WHAT NEEDS TO BE DONE
Everything from the line containing "You are a GUI" through the final line of the records must be transcribed verbatim; nothing else belongs in the result.

SUPPLIED INFORMATION
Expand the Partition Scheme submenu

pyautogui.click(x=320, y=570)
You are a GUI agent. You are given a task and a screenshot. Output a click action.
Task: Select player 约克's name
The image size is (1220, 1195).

YOUR SOLUTION
You are a GUI agent. You are given a task and a screenshot. Output a click action.
Task: Select player 约克's name
The image size is (1220, 1195).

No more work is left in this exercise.